**Document passage**
[Start of Attachment]

Well, finding a place that is 70s "day and night and year-around" ain't gonna happen. But I suspect that you will be willing to deviate some from that if you can meet other of your desires.

'Anywhere on the coast' much past northern Baja is going to be hot and humid in the summer. Some places in the interior will be cold in the winter. Some folks decide to 'reside' in two places.... warmer coast in the winter and cooler highlands in the summer. There are probably a couple of places 'tho that would meet your stated desires pretty much year-around.

Taking your thoughts one by one:

+ Do not know Spanish (but willing to learn): you may want to start out somewhere where English is at least spoken by some and maybe Spanish is taught. This will limit where you start out (until you learn Spanish) but there are several places That would work.
+ High speed Internet: very much available in many places in Mexico and not just tourist spots or ****** hangouts. Test the speed before you settle into a casa 'tho as it can vary from neighborhood to neighborhood (generally because of poor wiring).
+ Calm over busy/healthy air: If you stay away from larger cities you'll get the better of both of these.... but DON'T expect anywhere in Mexico to have healthy air. The smaller the place or maybe closer to a coast with prevailing on-shore breezes will be better, but not all places coastal areas have good air because of power plants or agricultural 'burning'. 
+ 3-6 month 'road trip'. Good for you for looking around. Yes, you will get a Tourist Card (not called a visa) at any border crossing. You will also need to get a TIP.... Temporary Import Permit... for your vehicle, also generally available in the same or adjacent building where you will get your Tourist Card. Both will be for 180 days and both are pretty cheap. You will have to put up a 'deposit' when you get the TIP but that is refunded when you leave Mexico AND formally check out. Put the deposit on a US credit card (or pay cash if you wish, but....). There are many online places to get Mexican car insurance that will cost about $200 for the 180 days. If you need assistance with some sources, ask.

[End of Attachment]

**Data for analysis**
[Start of Attachment]

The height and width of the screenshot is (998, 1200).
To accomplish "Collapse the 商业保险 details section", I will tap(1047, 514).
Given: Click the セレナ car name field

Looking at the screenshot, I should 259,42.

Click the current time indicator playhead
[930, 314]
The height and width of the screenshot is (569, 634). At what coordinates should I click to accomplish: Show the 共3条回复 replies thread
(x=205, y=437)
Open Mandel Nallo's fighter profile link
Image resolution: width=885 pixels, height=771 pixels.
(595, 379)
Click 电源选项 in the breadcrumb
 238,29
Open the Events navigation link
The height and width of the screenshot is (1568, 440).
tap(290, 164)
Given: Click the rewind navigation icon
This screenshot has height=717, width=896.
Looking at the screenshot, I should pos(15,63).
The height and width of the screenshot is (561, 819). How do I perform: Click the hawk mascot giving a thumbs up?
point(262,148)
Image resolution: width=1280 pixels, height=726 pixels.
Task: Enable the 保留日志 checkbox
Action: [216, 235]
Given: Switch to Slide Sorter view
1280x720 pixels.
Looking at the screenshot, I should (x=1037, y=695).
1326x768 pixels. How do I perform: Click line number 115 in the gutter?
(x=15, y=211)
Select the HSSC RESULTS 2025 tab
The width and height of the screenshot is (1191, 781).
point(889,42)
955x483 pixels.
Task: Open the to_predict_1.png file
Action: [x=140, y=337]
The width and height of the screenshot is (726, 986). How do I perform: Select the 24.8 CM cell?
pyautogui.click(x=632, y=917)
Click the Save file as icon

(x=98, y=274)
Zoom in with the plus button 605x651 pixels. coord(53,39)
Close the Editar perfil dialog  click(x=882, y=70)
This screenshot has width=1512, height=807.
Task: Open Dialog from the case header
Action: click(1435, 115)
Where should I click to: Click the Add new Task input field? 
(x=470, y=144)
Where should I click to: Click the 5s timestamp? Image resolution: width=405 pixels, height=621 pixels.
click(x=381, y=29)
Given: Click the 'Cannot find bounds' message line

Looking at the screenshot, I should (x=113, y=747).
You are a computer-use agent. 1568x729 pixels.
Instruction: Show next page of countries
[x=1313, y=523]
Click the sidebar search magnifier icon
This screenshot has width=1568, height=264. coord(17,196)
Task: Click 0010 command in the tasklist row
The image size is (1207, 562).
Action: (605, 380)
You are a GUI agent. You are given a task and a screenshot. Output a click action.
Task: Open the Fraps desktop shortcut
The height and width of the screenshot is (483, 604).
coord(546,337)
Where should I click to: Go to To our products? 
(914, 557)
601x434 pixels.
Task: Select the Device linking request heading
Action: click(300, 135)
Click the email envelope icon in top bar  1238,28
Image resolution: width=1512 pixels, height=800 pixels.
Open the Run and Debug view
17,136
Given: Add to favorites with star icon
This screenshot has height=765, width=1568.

[End of Attachment]

Can you repeat the forum post on moving to Mexico word for word, starting with "Taking your thoughts" and going on through "That would work."?

Taking your thoughts one by one:

+ Do not know Spanish (but willing to learn): you may want to start out somewhere where English is at least spoken by some and maybe Spanish is taught. This will limit where you start out (until you learn Spanish) but there are several places That would work.